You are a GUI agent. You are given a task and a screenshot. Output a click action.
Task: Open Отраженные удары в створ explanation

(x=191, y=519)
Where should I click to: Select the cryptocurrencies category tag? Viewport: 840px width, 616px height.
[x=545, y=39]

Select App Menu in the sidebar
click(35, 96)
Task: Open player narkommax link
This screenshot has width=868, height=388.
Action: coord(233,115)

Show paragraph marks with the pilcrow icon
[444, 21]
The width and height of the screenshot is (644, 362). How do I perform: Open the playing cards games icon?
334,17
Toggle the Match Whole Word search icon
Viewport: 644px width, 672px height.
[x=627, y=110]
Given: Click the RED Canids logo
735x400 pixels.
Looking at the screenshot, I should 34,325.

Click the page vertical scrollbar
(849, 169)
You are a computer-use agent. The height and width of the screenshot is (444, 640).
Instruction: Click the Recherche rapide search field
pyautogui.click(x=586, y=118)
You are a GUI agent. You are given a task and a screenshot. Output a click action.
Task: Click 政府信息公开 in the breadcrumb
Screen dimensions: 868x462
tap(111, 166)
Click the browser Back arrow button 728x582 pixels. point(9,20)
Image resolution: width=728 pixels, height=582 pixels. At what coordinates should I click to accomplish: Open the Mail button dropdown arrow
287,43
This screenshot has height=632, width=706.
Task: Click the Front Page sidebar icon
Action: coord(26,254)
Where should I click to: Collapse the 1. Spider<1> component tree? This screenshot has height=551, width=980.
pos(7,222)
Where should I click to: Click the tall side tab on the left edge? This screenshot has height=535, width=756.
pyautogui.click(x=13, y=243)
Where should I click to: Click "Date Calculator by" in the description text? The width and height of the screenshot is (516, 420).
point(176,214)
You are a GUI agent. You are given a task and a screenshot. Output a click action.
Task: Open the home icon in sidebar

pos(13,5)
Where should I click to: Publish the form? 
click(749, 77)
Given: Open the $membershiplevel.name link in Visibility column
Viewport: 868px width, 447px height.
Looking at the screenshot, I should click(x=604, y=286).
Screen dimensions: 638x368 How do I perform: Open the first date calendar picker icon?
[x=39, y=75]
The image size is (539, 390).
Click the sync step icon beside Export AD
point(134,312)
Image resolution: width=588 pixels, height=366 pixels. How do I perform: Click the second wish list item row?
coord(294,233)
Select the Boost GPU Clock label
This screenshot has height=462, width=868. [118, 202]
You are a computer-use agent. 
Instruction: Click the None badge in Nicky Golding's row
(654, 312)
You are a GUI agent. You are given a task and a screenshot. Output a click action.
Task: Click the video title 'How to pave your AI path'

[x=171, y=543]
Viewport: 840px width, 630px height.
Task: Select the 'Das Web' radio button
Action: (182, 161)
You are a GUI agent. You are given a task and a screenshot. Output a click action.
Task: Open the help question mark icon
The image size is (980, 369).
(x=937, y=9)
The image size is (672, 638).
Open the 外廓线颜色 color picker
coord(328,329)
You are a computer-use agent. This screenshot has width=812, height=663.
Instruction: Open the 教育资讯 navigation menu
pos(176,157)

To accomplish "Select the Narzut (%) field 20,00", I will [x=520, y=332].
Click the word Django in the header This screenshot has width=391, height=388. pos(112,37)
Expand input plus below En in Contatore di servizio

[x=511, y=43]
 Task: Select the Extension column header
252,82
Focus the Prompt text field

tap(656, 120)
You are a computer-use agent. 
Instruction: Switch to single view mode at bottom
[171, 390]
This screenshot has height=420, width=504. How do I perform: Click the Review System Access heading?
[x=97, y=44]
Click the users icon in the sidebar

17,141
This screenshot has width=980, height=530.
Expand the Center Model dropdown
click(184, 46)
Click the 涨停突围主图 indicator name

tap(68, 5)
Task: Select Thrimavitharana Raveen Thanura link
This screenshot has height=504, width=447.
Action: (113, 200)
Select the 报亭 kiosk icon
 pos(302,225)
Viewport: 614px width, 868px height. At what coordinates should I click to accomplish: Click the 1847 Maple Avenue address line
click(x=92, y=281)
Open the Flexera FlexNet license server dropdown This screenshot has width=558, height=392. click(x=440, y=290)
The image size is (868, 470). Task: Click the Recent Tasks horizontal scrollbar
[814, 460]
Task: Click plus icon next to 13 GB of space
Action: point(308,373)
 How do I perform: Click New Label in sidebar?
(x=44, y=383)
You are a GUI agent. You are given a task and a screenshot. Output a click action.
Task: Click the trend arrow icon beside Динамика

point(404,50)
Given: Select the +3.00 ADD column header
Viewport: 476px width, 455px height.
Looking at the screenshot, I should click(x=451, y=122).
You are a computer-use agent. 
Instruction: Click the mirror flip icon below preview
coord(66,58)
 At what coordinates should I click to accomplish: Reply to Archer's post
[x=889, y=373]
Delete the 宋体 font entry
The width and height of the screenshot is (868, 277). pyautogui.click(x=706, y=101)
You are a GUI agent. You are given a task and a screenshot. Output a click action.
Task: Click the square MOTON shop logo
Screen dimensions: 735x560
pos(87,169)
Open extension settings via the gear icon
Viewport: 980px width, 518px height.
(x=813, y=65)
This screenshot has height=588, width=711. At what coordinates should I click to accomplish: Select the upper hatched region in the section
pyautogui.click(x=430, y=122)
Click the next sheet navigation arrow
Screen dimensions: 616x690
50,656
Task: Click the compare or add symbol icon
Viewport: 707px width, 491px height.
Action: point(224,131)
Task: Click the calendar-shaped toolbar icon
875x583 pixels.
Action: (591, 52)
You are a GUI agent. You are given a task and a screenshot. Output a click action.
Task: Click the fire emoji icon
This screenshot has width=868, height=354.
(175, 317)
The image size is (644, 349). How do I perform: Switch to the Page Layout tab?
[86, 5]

What is needed:
Search the listing for "link" and copy each line holding it.

Your solution:
Task: Open player narkommax link
Given: Open the $membershiplevel.name link in Visibility column
Task: Select Thrimavitharana Raveen Thanura link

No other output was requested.